Recommendation Engine for Diaprism
In August 2003, the Information Systems business unit (ISHon) began selling recommendation software as a companion product of its Diaprism commercial database hardware product. The heart of the software is a recommendation algorithm developed by MERL that can make predictions (e.g., of customer interests) based on information in a database. The recommendation software is only a small part of the Diaprism product line, but such new features are essential to keep the product line fresh.
Data modeling, data mining, optimization and control are key aspects of MERL's research. We expect to contribute to MELCO business in a number of ways in this area. Current MERL work includes: dimensionality reduction for data modeling (page 118), various kinds of data mining (page 120), optimization for elevator control (page 119), and man-machine collaborative optimization (Page 121).
Details:
In 2001, an MRL researcher working on fundamental questions in computer vision developed a new way to do Singular Value Decomposition (SVD). SVD is used to analyze the fundamental structure of high dimensional data. Suppose that a database contains 1,000 100x100-pixel pictures of faces and you want to know what features of these pictures (e.g., the shape of the face or the size of the nose) are the best ways to tell one picture from another. (This is a question that is fundamental to good face recognition systems.) You can view this data as a 10,000 by 1,000 matrix of intensity values (one row for each pixel and one column for each picture). Using SVD you can determine, for instance, what the six most important features in the data are.
SVD is extremely powerful and used in many applications. However, as traditionally calculated, it has two problems. First, it is quite costly to compute on the kinds of huge matrices it is usually applied to and must be entirely recomputed whenever any change is made in the matrix (e.g., when a new face is added to (or removed from) the data base above. Second, SVD requires all the data to be present in the matrix. This is often not the case due to incomplete data collection. When there is missing data, it has to be imputed (estimated) by some method before SVD can be applied. This process can also be costly and can introduce errors.

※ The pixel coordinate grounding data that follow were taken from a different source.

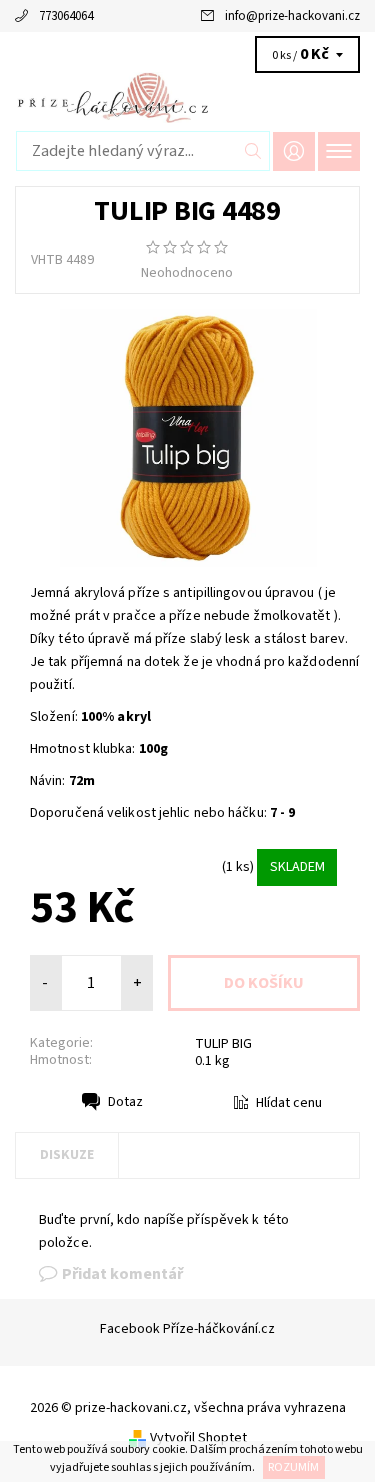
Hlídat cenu (289, 1103)
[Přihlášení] (294, 151)
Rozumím (293, 1467)
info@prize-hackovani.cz (292, 16)
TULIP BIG (223, 1044)
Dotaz (125, 1102)
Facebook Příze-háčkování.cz (187, 1329)
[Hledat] (253, 151)
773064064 (66, 16)
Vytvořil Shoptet (198, 1438)
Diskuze (67, 1155)
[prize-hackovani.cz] (187, 97)
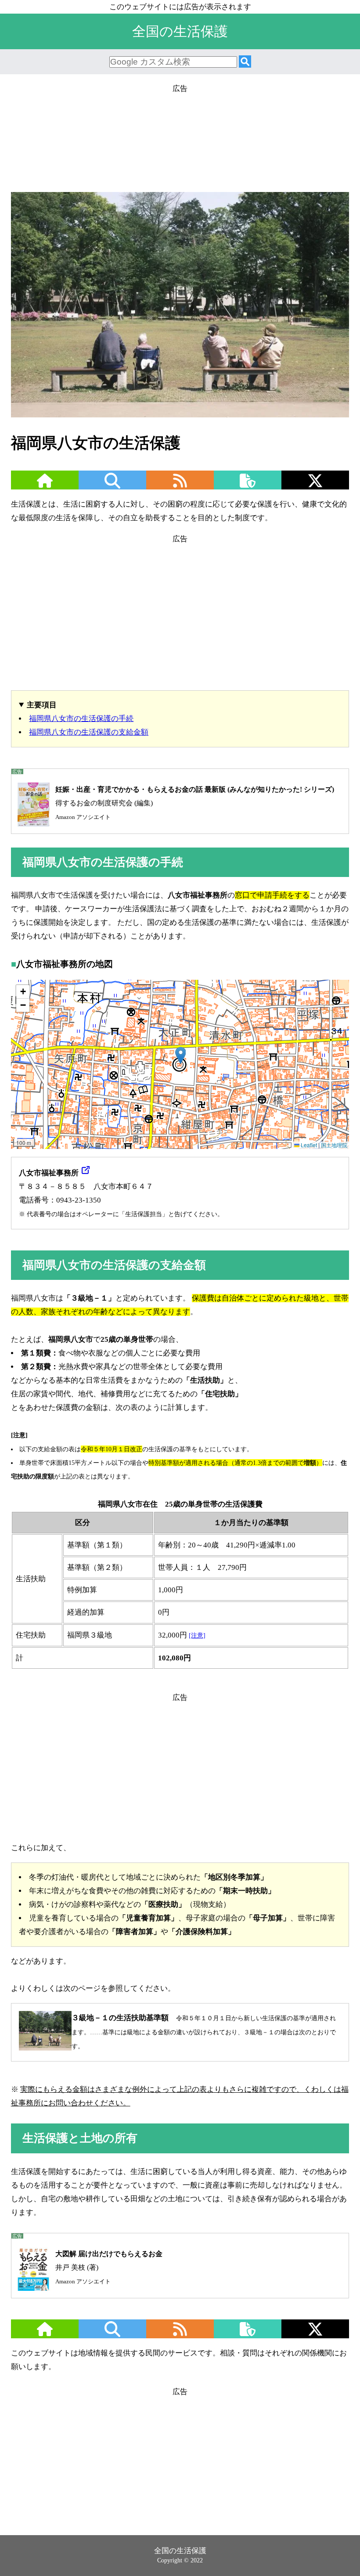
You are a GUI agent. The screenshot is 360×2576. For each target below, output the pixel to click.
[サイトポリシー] (248, 486)
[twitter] (315, 486)
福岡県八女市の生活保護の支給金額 (88, 732)
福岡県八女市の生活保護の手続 (81, 718)
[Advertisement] (180, 134)
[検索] (245, 62)
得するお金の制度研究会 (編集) (194, 803)
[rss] (180, 486)
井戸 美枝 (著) (108, 2267)
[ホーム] (45, 486)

Faced with these problems in the application he was attacking, the MRL researcher invented a new approach to SVD called Incremental Imputative SVD (IISVD). This deals with incomplete data in an efficient and elegant way and can incorporate new data incrementally without having to reprocess the entire matrix. This latter feature leads to dramatic reduction in computation time in a variety of well-known SVD applications.

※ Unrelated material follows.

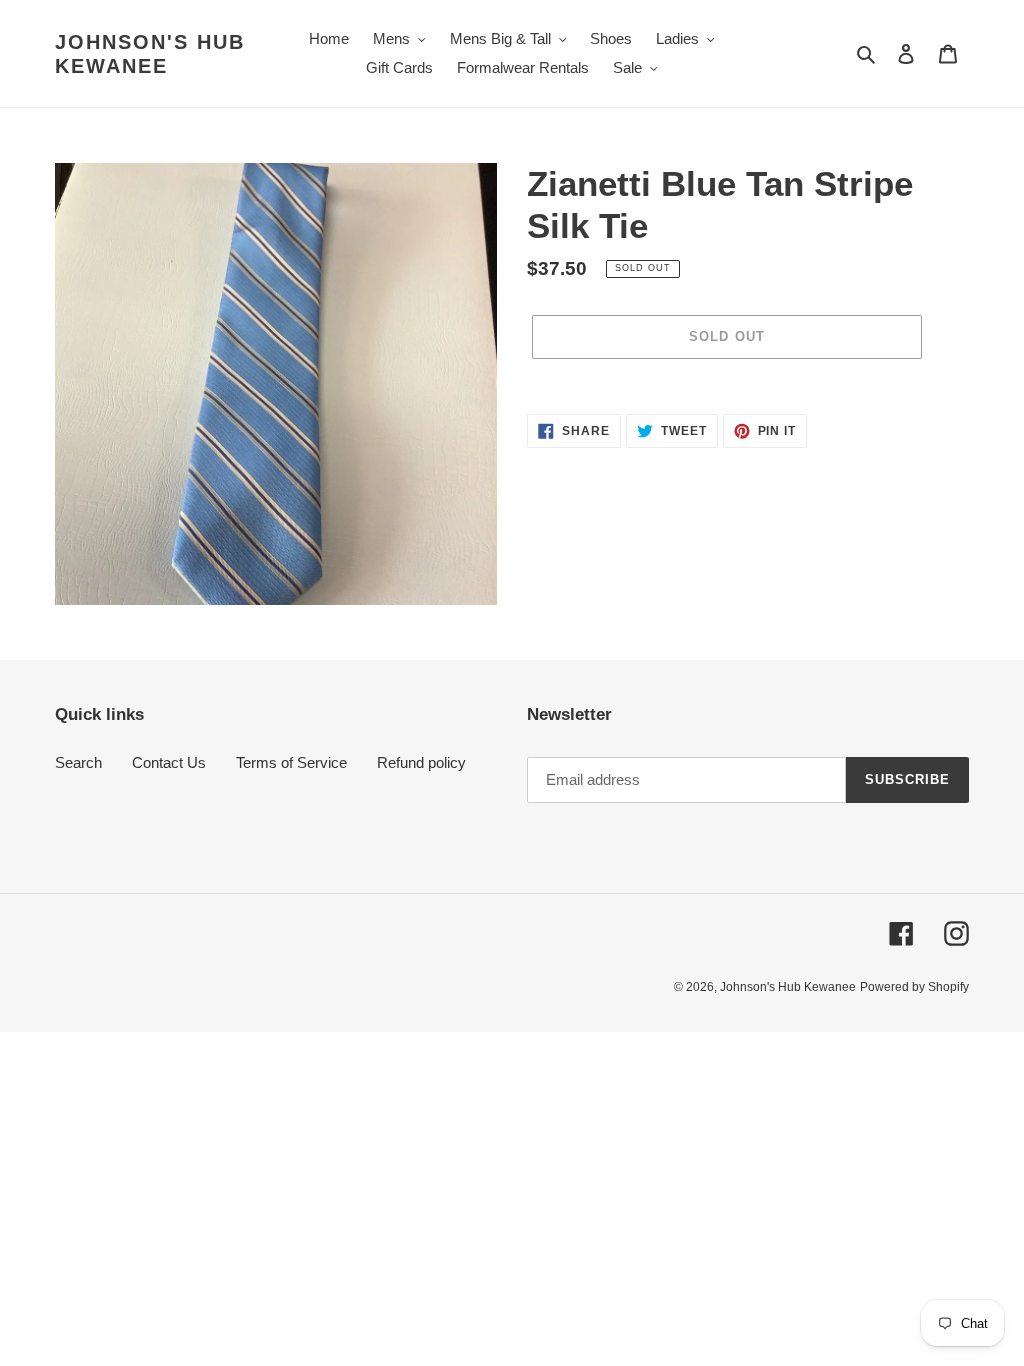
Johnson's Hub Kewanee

The researcher immediately began to look for applications where IISVD would have the greatest benefit and began to look at the problem of making recommendations. As an example, he began to experiment with some data about movie preferences that had been collected by the University of Wisconsin. This data specifies for thousands of people and thousands of movies, some information about which movies each person likes and dislikes. This data is extremely sparse, because information only exists for a few dozen movies for each person. The job of a recommendation engine is to fill in the missing data and estimate how people would rate movies they have not yet seen. The highly rated movies can then be recommended to them.
SVD does a reasonable job with this task, but slowly due to the enormous amount of data that must be processed whenever new information is added to the database. (A real application might have to deal with hundreds of thousands of people.) Using IISVD good results can be obtained so rapidly that new people or preferences can be added and recommendations can be updated almost instantly.
A prototype movie recommender was implemented and shown to a number of people in Japan in the fall of 2001. It was seen by a researcher at MELCO's Johosoken laboratory who made the connection to ISHon's Diaprism database product line. At the request of Johosoken, MERL upgraded the prototype, adding a number of new features. Based on the revised prototype, Johosoken created code for inclusion in the Diaprism product line. This code was beta tested with a customer in the fall of 2002 and became a MELCO product in 2003.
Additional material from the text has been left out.